A project to release funds from inactive charities in Wales could direct £12m to good causes, the Charity Commission has said.
A similar programme in England outperformed initial predictions by releasing nearly £80m to charities.
The regulator has launched the Revitalising Trusts Programme in Wales today, and said it would work with Community Foundation Wales and the Welsh government to identify dormant foundations.
The commission said it was looking at releasing funds held by charities that have not spent any money in the past five years, or spent less than 30 per cent of their income in that period. It urged trustees at inactive charities to come forward.

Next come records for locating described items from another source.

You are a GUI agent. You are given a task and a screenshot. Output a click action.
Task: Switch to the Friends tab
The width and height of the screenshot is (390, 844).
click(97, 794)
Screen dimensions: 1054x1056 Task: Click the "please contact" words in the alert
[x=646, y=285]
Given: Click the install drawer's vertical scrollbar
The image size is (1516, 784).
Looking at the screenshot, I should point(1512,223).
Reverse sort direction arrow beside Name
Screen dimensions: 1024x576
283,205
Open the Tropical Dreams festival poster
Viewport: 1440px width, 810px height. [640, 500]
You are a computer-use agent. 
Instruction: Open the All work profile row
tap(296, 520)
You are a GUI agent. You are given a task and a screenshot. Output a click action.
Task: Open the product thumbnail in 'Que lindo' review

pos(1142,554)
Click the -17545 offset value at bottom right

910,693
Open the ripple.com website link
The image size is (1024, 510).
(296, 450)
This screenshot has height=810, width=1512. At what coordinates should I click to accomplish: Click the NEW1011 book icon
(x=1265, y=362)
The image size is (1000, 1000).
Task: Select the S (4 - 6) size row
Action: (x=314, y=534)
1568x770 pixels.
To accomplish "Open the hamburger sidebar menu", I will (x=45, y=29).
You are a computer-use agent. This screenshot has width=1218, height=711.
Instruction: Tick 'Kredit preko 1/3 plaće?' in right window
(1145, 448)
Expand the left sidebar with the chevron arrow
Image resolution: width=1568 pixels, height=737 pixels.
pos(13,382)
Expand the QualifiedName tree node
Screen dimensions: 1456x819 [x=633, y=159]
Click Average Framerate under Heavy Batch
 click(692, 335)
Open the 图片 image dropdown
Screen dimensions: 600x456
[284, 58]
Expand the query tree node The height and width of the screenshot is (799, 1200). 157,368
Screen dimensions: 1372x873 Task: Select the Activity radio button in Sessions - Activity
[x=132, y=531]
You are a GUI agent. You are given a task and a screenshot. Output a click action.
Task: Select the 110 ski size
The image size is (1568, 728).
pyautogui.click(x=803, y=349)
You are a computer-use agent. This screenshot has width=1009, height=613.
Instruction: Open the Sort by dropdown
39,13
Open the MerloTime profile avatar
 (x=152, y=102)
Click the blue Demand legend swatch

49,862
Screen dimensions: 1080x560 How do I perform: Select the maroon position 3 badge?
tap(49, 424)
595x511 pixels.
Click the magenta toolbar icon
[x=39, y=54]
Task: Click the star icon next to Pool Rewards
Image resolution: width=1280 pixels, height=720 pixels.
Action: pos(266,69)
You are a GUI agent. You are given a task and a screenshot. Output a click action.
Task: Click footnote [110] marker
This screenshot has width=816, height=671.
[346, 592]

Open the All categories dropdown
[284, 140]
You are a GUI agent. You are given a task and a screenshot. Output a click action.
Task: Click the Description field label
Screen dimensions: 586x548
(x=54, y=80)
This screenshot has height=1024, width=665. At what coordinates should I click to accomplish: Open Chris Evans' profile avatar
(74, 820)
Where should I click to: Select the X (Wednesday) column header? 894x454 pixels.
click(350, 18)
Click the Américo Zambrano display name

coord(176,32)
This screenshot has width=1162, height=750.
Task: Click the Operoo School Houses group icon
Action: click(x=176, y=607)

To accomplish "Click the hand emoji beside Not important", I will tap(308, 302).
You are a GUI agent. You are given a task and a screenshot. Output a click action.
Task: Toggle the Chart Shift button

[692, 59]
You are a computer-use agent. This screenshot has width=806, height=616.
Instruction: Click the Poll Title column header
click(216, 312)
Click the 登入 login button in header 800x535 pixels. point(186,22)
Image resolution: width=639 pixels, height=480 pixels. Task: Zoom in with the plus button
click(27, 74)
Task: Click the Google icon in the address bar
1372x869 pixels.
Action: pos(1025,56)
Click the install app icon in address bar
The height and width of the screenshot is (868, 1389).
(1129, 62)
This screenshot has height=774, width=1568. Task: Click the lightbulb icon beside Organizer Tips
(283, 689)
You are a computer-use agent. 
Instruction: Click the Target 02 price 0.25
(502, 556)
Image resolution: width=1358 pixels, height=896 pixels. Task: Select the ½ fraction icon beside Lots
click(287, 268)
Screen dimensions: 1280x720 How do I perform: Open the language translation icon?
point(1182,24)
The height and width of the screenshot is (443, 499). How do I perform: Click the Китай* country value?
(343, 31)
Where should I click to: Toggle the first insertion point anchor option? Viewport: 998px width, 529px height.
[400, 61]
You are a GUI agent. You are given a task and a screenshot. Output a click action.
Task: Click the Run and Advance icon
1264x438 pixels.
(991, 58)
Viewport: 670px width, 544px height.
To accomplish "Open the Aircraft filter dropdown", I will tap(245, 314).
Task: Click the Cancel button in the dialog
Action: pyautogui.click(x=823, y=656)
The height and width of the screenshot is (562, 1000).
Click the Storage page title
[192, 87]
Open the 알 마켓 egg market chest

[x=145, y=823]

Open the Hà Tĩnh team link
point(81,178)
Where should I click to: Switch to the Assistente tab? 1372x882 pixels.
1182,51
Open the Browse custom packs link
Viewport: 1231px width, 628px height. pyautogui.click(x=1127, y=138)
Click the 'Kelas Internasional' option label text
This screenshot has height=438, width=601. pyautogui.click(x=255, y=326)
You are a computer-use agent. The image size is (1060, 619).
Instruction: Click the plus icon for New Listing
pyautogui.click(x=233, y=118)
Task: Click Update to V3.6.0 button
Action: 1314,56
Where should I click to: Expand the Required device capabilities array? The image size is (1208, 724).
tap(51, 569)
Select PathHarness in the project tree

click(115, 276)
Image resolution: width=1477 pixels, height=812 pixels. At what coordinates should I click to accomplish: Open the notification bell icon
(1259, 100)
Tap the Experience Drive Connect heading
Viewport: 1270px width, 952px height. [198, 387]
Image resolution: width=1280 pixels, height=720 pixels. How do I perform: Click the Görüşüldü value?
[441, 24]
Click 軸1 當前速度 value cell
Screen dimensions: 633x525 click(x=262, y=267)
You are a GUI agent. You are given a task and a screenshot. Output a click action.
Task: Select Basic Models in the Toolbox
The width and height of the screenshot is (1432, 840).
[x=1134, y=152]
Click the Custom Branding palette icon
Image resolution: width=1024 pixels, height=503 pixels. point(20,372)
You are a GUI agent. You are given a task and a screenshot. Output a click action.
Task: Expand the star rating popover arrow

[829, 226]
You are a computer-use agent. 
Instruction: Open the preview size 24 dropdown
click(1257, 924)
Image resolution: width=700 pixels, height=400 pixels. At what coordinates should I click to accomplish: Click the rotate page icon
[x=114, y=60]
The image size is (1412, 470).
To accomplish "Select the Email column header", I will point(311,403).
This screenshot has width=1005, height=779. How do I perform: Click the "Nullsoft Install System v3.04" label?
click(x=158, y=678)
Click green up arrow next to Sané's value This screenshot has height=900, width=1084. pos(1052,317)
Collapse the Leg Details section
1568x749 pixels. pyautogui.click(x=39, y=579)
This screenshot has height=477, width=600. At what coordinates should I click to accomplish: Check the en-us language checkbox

The programme will help trustees either transfer funds to Community Foundation Wales, which will then distribute the money to other charities, or support them to make their organisations active again.
Tracy Howarth, assistant director of casework at the Charity Commission, said releasing inactive funds was especially important given the ongoing cost-of-living crisis.
She said: “We know trustees have the best intentions, but it’s sometimes harder to transform this momentum into long-term action. [Sometimes] charities find they have run their course.
“Through Revitalising Trust Wales, we want to help trustees put the hard-fundraised money to good use, to make a real and positive difference to those who need it most.”
Richard Williams, chief executive of Community Foundation Wales, said: “There is no reason for this to be stressful. It can actually be a very positive experience for the trustees involved and their community.
“We can help the trustees to change the charitable purpose of the trust or by releasing inactive funds and redistributing them to communities across Wales.
“We know trustees worry about inactive funds. We can help them through this programme to ensure they are within charity law and that their communities benefit as was originally intended from their funds.”
The Revitalising Trust programme in England, which started in 2018, has redistributed nearly £80m to charities. This is four times the amount initially predicted in the government’s civil society strategy.